Los dos reyes magos se miraron en silencio. Luego Gaspar se giró y sus ojos buscaron los míos.
– Amigo, nosotros no podemos cambiar la voluntad de las personas.
– ¡Pero si sois los reyes magos! ¡No me engañéis!
– No te engaño, de verdad, no tenemos ese poder. Pero si lo tuviéramos tampoco lo utilizaríamos porque no es ético, es mezquino manipular la voluntad de las personas.
– ¡Después de lo que he hecho por vosotros! ¿No me vais a ayudar?
– De corazón te lo digo, joven. Tienes que conseguir su amor a través de la bondad. Como la que has demostrado al venir hasta aquí para salvarnos.

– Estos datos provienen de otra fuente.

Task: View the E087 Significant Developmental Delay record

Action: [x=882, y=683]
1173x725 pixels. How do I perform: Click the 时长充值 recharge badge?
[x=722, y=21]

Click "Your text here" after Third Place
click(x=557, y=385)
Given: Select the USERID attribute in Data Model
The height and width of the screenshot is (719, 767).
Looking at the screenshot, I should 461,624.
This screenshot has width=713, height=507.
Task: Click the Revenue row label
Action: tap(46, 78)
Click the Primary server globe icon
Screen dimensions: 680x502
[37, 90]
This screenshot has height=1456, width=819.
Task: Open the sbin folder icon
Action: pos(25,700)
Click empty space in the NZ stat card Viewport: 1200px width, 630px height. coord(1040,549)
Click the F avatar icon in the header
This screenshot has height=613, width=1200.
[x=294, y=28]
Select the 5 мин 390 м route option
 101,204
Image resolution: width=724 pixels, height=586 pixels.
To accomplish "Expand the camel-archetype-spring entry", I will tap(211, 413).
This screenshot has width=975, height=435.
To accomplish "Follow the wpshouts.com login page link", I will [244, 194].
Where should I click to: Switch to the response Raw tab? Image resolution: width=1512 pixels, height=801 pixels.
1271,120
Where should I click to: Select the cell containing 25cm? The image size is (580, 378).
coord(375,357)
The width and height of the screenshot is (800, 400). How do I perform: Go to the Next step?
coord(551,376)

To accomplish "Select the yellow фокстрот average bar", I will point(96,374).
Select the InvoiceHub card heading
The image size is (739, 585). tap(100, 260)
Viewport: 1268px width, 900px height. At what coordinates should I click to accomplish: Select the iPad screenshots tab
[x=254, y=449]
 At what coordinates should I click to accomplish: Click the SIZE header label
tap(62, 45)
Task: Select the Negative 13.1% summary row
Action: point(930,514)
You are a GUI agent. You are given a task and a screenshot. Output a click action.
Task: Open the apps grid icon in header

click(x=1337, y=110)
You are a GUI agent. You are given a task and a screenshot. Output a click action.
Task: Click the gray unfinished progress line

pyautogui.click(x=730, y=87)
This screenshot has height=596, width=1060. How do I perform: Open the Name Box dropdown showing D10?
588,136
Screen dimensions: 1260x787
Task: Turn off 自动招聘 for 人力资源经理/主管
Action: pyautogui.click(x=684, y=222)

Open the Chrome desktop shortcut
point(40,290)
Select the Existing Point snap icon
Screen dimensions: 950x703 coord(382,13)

– ¿Bondad? No me habléis de bondad, cabrones.
Saqué la pistola que llevaba guardada a la espalda y vacié el cargador entero encima de aquellos dos viejos gilipollas que me hablaban de ser bondadoso. ¡A mí, que se lo había dado todo a aquella desagradecida sin pedir nada a cambio!
Ahora busco a Baltasar, no tardaré en encontrarle y también lo liberaré. Confío dar por fin con alguien agradecido en este mundo ingrato, lleno de egoístas.